Forward Price = Spot Price*(1+Rate)^time + Cost of storage*(1+Rate)^time

Since the storage cost is paid in advance, therefore, the future value factor or rate and time wil be same for spot price and storage price calculation.

Forward Price = 1094*(1.04) + 10*(1.04) = 1,137.76 + 10.40 = $1,148.16

The forward price should be $1,148.16, However it is quoted as $1,440 at t0. It means the forward price is overvalued.

At time 0

You should sell in forward market and purhcase is stock market.

You should purchase the stock from market by borrowing amount equal to $1,094 + storage cost of $10 at an interest rate of 0.04. The total amount borrowed will be $1104.

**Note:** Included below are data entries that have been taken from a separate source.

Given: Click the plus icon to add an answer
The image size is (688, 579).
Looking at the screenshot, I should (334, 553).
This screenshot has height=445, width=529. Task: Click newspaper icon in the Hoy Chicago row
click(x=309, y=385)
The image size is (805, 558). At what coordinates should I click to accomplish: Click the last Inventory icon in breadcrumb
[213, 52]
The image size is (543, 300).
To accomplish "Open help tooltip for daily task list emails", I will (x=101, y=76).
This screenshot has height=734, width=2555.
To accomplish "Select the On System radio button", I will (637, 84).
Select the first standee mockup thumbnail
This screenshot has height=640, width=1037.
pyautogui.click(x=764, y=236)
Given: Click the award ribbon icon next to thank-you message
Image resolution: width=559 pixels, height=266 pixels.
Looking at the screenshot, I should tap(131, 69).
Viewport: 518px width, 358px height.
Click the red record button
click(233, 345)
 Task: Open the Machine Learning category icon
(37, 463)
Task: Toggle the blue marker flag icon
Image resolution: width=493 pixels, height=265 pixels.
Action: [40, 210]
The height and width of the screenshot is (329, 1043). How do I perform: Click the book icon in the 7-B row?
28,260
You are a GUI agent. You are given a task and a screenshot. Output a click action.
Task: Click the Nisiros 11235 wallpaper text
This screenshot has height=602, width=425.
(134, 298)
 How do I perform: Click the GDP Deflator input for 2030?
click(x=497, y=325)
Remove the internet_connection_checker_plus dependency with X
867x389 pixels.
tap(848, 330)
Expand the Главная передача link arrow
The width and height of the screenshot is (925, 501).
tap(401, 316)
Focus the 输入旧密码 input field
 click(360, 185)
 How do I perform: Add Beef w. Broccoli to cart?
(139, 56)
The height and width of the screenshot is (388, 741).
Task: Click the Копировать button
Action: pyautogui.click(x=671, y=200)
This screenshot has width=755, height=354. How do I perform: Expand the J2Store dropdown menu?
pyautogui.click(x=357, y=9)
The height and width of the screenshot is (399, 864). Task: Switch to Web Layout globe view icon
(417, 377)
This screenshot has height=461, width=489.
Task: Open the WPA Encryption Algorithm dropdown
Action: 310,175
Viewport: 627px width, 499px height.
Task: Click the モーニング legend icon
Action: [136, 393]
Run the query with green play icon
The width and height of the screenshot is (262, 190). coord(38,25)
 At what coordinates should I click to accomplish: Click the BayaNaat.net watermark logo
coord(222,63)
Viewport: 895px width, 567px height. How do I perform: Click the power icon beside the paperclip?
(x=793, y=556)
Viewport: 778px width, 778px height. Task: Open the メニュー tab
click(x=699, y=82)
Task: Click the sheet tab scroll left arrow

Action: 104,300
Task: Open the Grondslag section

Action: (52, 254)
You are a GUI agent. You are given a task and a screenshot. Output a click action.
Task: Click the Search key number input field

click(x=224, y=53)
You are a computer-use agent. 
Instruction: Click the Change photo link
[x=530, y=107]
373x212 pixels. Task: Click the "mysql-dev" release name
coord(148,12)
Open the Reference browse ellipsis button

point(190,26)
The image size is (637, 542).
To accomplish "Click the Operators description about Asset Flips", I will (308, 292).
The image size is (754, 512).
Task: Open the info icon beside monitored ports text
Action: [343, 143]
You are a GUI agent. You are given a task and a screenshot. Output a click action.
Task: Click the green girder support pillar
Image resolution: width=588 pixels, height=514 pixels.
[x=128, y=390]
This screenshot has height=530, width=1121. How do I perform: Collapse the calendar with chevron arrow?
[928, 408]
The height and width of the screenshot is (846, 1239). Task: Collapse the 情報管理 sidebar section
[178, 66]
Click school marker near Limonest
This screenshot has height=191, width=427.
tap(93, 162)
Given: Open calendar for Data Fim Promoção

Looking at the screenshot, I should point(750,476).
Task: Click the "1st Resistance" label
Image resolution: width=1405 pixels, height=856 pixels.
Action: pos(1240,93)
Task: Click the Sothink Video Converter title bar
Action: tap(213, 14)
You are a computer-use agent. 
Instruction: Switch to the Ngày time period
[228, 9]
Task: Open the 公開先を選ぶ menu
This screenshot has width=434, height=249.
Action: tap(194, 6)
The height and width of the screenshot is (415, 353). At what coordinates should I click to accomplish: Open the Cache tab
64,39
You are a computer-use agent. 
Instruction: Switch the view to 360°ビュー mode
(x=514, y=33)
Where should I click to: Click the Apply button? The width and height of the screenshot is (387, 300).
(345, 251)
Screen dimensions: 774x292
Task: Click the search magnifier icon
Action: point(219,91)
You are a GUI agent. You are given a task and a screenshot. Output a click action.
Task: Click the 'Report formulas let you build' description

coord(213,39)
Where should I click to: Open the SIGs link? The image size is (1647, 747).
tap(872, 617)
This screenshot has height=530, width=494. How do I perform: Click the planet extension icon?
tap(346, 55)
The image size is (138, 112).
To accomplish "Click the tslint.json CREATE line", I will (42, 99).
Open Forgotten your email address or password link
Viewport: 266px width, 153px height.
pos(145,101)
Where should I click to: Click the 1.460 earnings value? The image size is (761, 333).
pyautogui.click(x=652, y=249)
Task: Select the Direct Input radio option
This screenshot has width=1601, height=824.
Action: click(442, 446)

Simultaneously, short a forward contract for $1,440.

At maturity

Pay the bank the amount borrowed including interest = 1104*1.04 = -1,148.16

Sell the stock in the market at contracted forward price(irrespective of market price) = $1,440

Arbitrage Profit = 1440 - 1148.16 = $291.84

If you have any doubt, ask me in the comment section please.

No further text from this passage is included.